Methodology

Complete transparency into the V11 pipeline. Every step documented, every assumption stated, every result out-of-sample.

Pipeline Overview

1

Universe & Data Collection

46 US mega-cap equities from the S&P 100, filtered for options liquidity (500+ contracts daily OI). Price, volume, and fundamental data sourced from standard market data providers with daily reconciliation.

2

Factor Construction

Nine cross-sectional factors computed per stock. Each undergoes IC testing; factors with |IC| < 0.01 are pruned. Remaining factors are winsorized at 5th/95th percentiles and z-score normalized.

3

Adaptive Ensemble

Ridge, ElasticNet, and Gradient Boosting trained on the factor matrix. Weights determined by inverse OOS MAE with regime adjustment. James-Stein shrinkage applied to blended predictions.

4

Monte Carlo & Vol Surface

80,000-path GBM simulation per stock. Model-implied vol compared against market ATM IV to compute the volatility edge metric.

5

Options Strategy Selection

Five strategies evaluated per stock (stock, ATM call, OTM Δ20 call, bull call spread, put credit spread). Re-priced with the evidence-based spread model (R² = 0.405). Selection follows conviction × vol-edge matrix.

6

Portfolio Construction

Drawdown-adjusted Kelly sizing. Intra-sector diversification constraints. Options allocation capped at 30% (HIGH) and 15% (MED).

Factor Definitions

#FactorDescription
1Momentum (12-1)Trailing 12-month return excluding the most recent month
2Short-Term Reversal1-month lagged return capturing mean-reversion
3Earnings SurpriseLatest quarterly EPS surprise as % of consensus
4ROE ChangeYear-over-year change in return on equity
5Analyst RevisionNet 90-day EPS estimate revisions normalized by price
6Volatility Ratio30d / 90d realized volatility ratio
7Volume Trend20-day volume SMA relative to 60-day baseline
8Beta ResidualCAPM beta-adjusted residual return
9IV Percentile30-day IV percentile rank over 252 trading days

Ensemble Architecture

32%
Ridge

L2-regularized linear baseline. Stable, low variance. Dominates in low-vol regimes.

31%
ElasticNet

L1+L2 for automatic feature selection. Identifies predictive factor subsets.

38%
Gradient Boosting

Non-linear tree ensemble. Captures factor interactions. Elevated in high-VIX.
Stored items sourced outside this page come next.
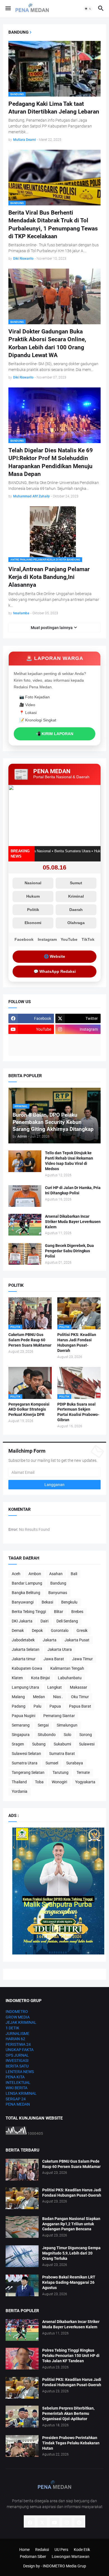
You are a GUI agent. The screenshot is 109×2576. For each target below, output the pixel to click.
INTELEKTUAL (18, 2082)
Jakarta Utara (60, 1649)
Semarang (21, 1725)
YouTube (69, 939)
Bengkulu (69, 1602)
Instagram (47, 939)
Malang (18, 1697)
Evidence-Based Spread Model

Specification

AlgorithmRidge Regression
Training Data282 real observations
Goodness of FitR² = 0.405
Cost ApplicationHalf-spread per leg
Strategies Eliminated14 / 46

Key Finding

Bid-ask spreads vary dramatically across tickers and moneyness. OTM options on lower-liquidity names can have spreads exceeding 15% of premium, making apparently profitable strategies deeply unprofitable after execution costs.

Conviction × Vol-Edge Matrix

TierCriteriaVol CheapVol Rich
HIGHPred > 30%, EC > 85%OTM Call (Δ20)ATM Call
MEDPred 15–30%, EC 65–85%ATM CallPut Credit
LOWPred < 15% or EC < 65%Stock onlyStock only

This methodology document describes quantitative research techniques. Not investment advice.